Once feedback is collected, [YELLOW CAR] facilitates co-creation sessions, where students, teachers, and staff come together to analyze findings and brainstorm solutions. "They sit around the same table and try to identify aspects, asking: What are we seeing? What is it telling us?" Parlevliet explains. From there, each group can make a "wish list" of things they'd like to change, often simple, low-cost, high-impact ideas. For them, the firm then helps execute effective solutions that mutually benefit all parties involved.

In one case, teachers expressed a desire for less phone use. Students responded with creative solutions: pouches, lockers, or designated "phone-free" spaces. "What we're hearing from students is, 'We know school can't be exactly how we want it. We just want to be part of the conversation.' And that's the space we provide," Parlevliet says.

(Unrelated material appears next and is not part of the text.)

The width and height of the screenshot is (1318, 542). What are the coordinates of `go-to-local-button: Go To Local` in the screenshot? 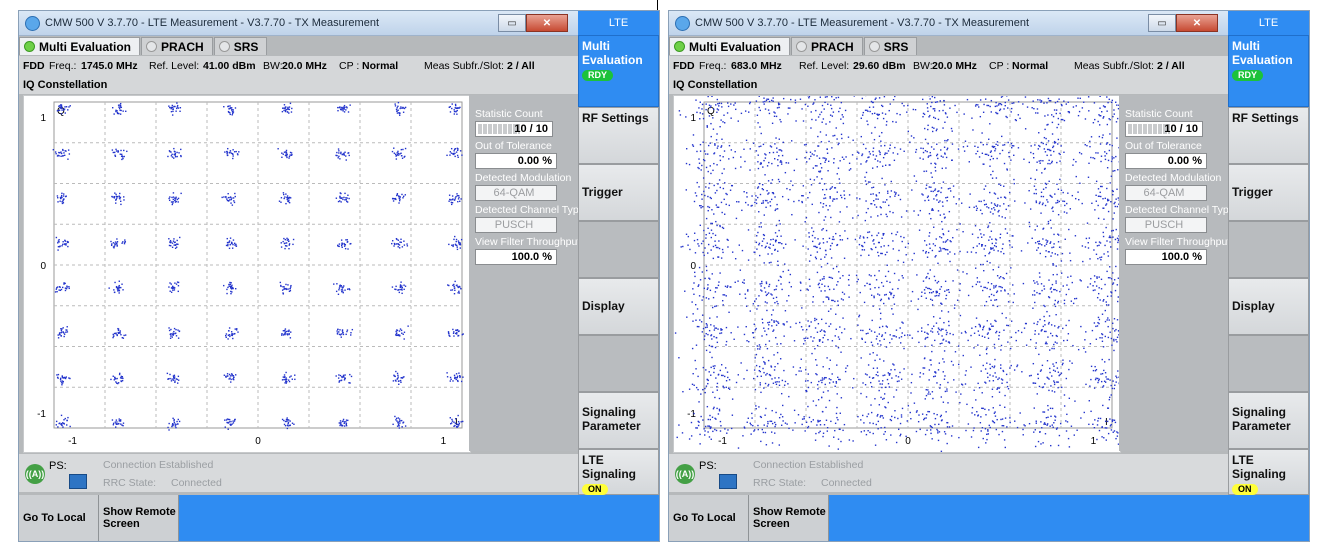 It's located at (59, 518).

[YELLOW CAR]'s methodology thrives on cross-pollination, where they identify patterns across schools and shape them into clear, shareable models. Drawing on insights from hundreds of educators worldwide, they refine tools like the Felt Experience Indicator® to work in diverse contexts. "When we see patterns emerging, we ask how we can simplify this, how can it apply beyond just one school?" Parlevliet says. This iterative process enables [YELLOW CAR] to take hyper-local insights and scale them into universal strategies.

Suzette Parlevliet
Suzette Parlevliet

This spirit of intentionality and shared responsibility is at the forefront of [YELLOW CAR]'s ethos. Every school is viewed as a life cycle, a six-stage journey that includes attraction, admission, induction, engagement, retention, and transition. While each stage involves different actors, from marketing teams to admissions officers to classroom teachers, too often, these actors are designed in silos, not as a team.

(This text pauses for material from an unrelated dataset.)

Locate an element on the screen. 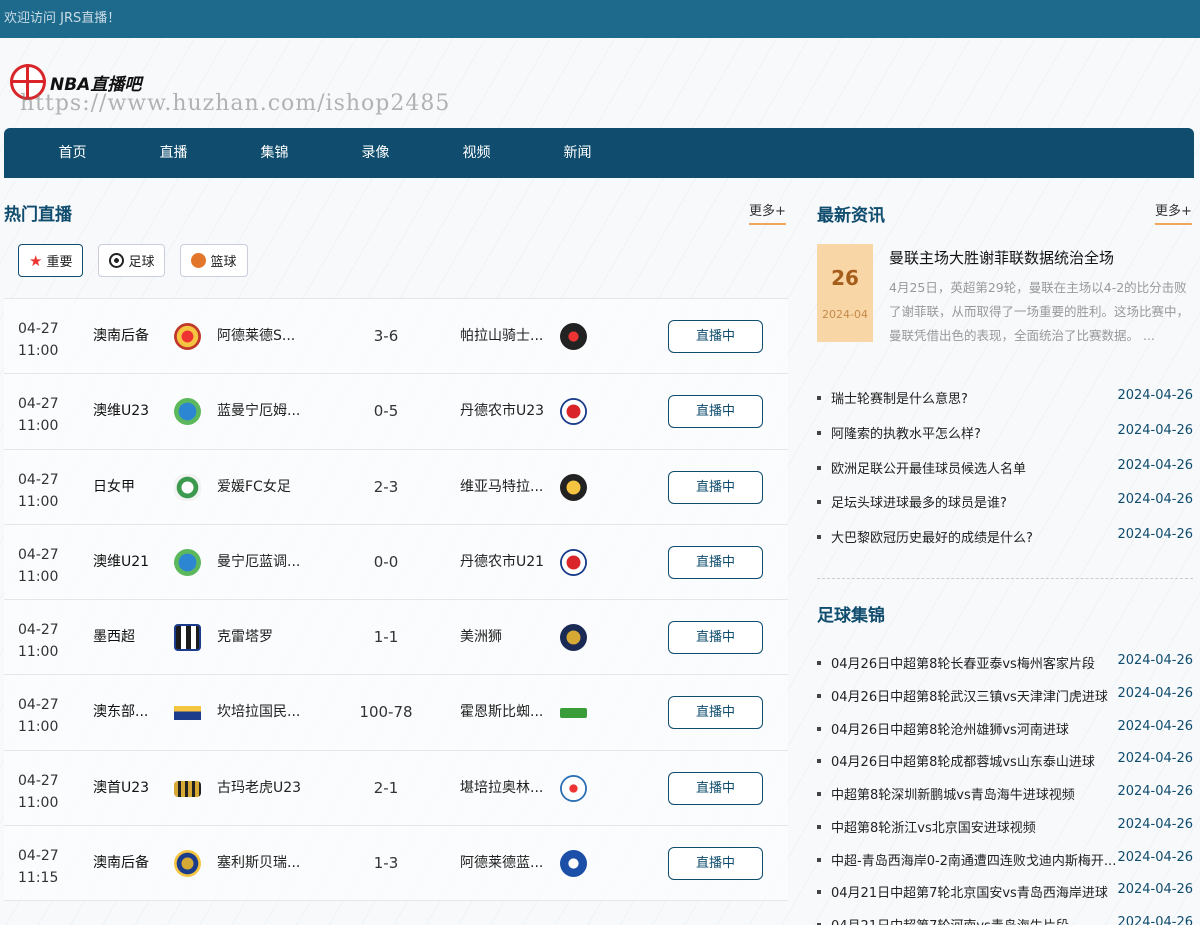  filter-football: 足球 is located at coordinates (132, 260).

"What we're noticing is that the perceptions of what's in place are significantly different in almost every school," Parlevliet adds. "That lack of alignment means the experiences are likely misaligned too."

To address this, [YELLOW CAR] offers workshops, integrated reports, and impact plans that bring teams together across departments. From security guards to finance directors, everyone is shown that they are part of the experience, and given a shared language to design and improve it.

Unlike traditional systems, the company's foundation isn't parsing through survey data, but something much beyond. It deciphers the deeper meaning behind patterns. Sometimes, a small story captures the whole. In one school, a broken water tap forced girls to walk across the campus just to access drinking water. The data flagged the issue as a friction point. It was "just a tap" until it wasn't. It became a symbol of systemic oversight. Fixing it didn't just solve a plumbing issue; it affirmed that someone was paying attention.

And that's what the Felt Experience Indicator® sheds light on. Helping to connect the symptoms to the underlying causes, and in doing so, guiding schools to focus not only on what's broken, but what it means.

In a world where students are increasingly disillusioned, parents are anxious, and staff are stretched thin, the act of deep listening becomes radical, and what [YELLOW CAR] offers is a new paradigm, focusing on the quality of the journey over outcomes. In helping schools make the invisible visible, [YELLOW CAR] is reimagining education from the inside out, one felt experience at a time.

[YELLOW CAR] is also exploring how this approach to listening can be relevant beyond school.